■ **Assignment**: Please copy out the entries below exactly, beginning with the line that contains "Given: Click the Undo arrow icon" and ending with the line that contains "is (835, 470).", and include nothing outside that span.
____________________
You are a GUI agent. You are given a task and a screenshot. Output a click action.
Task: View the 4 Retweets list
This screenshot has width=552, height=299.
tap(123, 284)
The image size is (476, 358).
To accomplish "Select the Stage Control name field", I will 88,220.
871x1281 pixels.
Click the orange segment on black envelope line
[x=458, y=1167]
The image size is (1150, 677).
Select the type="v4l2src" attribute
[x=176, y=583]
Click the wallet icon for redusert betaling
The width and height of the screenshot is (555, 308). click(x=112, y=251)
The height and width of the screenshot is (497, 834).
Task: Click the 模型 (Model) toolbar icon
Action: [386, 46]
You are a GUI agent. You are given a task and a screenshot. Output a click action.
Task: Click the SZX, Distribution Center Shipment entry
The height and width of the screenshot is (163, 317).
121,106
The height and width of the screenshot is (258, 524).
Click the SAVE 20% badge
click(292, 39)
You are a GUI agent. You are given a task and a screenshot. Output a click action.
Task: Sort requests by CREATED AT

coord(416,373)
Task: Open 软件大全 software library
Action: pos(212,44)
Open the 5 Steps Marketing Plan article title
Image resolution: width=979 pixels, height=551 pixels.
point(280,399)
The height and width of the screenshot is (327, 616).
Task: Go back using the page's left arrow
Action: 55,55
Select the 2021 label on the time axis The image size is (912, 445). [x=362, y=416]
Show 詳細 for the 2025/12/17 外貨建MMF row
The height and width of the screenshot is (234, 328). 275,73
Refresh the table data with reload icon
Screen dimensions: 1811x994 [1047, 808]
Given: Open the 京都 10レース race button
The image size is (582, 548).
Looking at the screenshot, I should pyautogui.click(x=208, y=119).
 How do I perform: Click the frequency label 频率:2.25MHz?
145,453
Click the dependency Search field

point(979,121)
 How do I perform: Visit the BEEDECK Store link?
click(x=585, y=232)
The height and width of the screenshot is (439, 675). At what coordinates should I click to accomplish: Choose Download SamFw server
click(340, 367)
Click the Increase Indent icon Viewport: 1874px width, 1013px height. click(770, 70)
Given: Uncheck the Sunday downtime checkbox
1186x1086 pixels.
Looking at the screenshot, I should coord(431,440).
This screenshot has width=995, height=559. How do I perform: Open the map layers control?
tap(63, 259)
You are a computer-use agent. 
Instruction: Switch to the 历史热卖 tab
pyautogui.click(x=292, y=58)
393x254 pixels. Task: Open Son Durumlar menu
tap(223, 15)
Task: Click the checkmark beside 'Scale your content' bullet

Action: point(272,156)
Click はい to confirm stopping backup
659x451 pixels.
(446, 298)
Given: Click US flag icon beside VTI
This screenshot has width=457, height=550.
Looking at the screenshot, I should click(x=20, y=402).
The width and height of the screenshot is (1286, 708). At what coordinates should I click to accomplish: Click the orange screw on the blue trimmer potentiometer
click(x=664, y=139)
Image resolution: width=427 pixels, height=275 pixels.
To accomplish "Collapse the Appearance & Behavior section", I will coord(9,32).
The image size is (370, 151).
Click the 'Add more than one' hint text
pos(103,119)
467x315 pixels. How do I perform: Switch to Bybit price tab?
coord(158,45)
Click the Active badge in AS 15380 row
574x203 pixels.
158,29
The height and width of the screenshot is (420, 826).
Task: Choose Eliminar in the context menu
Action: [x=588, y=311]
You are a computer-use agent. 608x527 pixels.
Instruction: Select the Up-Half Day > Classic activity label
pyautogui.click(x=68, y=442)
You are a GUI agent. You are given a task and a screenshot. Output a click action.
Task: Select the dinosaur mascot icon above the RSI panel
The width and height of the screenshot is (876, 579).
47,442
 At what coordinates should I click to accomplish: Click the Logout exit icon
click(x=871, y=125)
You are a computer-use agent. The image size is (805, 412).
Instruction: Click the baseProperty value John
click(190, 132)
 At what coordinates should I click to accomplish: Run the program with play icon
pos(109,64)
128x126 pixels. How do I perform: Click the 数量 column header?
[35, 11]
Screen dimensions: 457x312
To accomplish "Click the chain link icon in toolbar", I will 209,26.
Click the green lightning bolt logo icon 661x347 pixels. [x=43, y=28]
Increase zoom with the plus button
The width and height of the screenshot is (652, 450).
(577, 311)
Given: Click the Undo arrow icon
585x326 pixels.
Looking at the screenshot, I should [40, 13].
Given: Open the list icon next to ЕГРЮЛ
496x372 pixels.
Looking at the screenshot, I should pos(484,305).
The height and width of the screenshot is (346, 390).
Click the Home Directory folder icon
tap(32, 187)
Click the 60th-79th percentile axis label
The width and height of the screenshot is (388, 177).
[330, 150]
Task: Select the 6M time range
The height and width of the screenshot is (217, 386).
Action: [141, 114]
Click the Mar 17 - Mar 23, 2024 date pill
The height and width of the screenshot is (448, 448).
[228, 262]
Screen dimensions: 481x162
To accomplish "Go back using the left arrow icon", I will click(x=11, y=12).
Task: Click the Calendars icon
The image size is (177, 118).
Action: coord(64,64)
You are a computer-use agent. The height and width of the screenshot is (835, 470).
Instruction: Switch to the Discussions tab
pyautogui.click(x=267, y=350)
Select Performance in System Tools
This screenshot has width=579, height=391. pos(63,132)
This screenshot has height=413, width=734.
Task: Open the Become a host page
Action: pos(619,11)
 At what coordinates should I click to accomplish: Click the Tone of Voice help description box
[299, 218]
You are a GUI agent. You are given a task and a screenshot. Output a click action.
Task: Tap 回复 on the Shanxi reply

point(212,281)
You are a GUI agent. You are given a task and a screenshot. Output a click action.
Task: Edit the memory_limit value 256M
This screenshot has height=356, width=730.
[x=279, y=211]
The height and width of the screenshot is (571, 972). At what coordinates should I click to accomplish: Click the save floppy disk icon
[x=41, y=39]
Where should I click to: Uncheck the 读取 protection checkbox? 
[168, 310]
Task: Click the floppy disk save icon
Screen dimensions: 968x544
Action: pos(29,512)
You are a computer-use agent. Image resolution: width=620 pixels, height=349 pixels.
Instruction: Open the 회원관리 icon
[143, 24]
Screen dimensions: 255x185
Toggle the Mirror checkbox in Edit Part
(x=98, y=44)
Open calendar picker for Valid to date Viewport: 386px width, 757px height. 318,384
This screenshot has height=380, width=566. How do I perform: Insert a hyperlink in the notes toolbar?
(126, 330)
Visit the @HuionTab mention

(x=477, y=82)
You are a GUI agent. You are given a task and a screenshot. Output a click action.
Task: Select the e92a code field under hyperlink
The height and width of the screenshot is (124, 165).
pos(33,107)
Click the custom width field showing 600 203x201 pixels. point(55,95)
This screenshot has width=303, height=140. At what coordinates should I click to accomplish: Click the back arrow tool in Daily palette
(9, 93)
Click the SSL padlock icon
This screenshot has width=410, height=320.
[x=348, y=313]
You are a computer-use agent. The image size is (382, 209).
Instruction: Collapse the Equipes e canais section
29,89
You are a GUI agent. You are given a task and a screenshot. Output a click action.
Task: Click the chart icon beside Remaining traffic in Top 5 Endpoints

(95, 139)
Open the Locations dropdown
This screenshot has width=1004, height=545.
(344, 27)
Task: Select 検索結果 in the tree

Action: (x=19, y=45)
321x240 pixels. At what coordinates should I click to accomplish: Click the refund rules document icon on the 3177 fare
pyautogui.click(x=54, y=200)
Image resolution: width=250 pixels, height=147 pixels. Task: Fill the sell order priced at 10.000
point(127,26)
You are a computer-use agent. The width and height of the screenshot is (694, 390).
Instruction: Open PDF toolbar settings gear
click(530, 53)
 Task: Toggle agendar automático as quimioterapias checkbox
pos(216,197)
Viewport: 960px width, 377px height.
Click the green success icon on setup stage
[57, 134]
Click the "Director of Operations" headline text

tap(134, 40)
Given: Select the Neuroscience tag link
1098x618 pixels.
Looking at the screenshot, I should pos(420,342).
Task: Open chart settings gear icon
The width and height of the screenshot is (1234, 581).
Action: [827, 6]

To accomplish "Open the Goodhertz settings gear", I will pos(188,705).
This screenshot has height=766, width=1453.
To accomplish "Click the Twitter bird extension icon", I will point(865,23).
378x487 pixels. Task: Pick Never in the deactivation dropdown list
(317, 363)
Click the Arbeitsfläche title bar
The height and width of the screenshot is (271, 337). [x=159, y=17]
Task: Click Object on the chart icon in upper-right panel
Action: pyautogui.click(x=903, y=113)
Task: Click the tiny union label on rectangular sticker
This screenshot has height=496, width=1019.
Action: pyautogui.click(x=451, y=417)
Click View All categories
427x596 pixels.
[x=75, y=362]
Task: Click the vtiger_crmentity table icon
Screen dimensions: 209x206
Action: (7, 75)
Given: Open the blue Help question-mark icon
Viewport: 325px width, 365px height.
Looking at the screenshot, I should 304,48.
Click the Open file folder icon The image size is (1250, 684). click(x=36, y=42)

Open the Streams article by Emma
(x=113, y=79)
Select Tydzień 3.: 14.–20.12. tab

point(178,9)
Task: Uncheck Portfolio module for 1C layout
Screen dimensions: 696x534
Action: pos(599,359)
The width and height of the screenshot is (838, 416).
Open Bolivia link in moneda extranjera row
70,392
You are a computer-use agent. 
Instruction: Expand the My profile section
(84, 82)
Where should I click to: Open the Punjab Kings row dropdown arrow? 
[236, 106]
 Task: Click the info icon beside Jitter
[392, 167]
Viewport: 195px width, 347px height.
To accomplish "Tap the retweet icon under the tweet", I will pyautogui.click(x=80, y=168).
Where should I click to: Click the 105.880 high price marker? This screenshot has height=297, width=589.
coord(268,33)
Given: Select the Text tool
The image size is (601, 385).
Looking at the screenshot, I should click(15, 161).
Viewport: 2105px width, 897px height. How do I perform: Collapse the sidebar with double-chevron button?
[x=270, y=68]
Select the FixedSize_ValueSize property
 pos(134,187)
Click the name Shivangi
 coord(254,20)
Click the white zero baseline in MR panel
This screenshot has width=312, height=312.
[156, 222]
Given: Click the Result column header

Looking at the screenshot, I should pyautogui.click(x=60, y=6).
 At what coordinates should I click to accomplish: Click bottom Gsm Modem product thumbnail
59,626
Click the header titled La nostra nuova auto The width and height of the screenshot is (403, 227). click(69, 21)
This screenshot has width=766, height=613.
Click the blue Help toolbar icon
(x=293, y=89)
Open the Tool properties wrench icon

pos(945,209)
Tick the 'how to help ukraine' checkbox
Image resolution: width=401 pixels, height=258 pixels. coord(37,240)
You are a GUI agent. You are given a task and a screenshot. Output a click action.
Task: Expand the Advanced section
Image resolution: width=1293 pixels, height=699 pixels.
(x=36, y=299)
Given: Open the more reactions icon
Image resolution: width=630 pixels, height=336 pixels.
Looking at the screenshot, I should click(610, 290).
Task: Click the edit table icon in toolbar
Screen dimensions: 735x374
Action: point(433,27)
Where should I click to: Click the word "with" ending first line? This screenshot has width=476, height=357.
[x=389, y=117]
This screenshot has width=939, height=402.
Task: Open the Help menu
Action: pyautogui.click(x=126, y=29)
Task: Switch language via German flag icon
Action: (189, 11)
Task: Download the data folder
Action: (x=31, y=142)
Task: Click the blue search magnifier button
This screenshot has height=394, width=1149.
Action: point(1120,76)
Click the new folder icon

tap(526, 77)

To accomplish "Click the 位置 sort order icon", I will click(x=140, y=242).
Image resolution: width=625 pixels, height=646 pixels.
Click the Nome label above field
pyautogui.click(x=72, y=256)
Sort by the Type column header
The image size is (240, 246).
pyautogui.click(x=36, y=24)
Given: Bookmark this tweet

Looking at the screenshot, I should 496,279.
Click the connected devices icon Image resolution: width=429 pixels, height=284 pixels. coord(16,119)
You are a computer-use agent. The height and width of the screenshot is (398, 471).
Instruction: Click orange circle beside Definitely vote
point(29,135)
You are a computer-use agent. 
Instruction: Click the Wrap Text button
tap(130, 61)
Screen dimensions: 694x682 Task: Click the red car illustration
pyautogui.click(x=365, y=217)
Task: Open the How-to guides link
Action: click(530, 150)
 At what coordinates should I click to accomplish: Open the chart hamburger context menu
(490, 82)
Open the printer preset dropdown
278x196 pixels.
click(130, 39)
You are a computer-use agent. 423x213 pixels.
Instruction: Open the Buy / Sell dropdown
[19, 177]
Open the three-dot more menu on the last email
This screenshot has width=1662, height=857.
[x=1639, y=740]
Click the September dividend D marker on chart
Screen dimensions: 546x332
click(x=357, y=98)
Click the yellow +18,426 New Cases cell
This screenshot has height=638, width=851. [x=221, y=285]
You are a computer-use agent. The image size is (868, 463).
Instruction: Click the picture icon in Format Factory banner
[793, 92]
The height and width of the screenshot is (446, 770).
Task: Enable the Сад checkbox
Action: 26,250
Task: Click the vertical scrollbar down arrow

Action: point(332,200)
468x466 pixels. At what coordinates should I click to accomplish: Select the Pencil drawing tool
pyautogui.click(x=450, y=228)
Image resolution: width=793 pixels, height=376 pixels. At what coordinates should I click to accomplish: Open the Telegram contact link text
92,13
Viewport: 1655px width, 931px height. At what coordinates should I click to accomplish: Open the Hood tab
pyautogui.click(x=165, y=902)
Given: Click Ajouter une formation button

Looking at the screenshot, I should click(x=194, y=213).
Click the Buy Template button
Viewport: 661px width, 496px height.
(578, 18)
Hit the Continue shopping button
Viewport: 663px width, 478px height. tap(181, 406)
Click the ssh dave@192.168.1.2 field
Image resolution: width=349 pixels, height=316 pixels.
____________________
■ **Solution to the problem**:
Given: Click the Undo arrow icon
585x326 pixels.
Looking at the screenshot, I should [40, 13].
Given: Open the list icon next to ЕГРЮЛ
496x372 pixels.
Looking at the screenshot, I should pos(484,305).
The height and width of the screenshot is (346, 390).
Click the Home Directory folder icon
tap(32, 187)
Click the 60th-79th percentile axis label
The width and height of the screenshot is (388, 177).
[330, 150]
Task: Select the 6M time range
The height and width of the screenshot is (217, 386).
Action: [141, 114]
Click the Mar 17 - Mar 23, 2024 date pill
The height and width of the screenshot is (448, 448).
[228, 262]
Screen dimensions: 481x162
To accomplish "Go back using the left arrow icon", I will click(x=11, y=12).
Task: Click the Calendars icon
The image size is (177, 118).
Action: coord(64,64)
You are a computer-use agent. The height and width of the screenshot is (835, 470).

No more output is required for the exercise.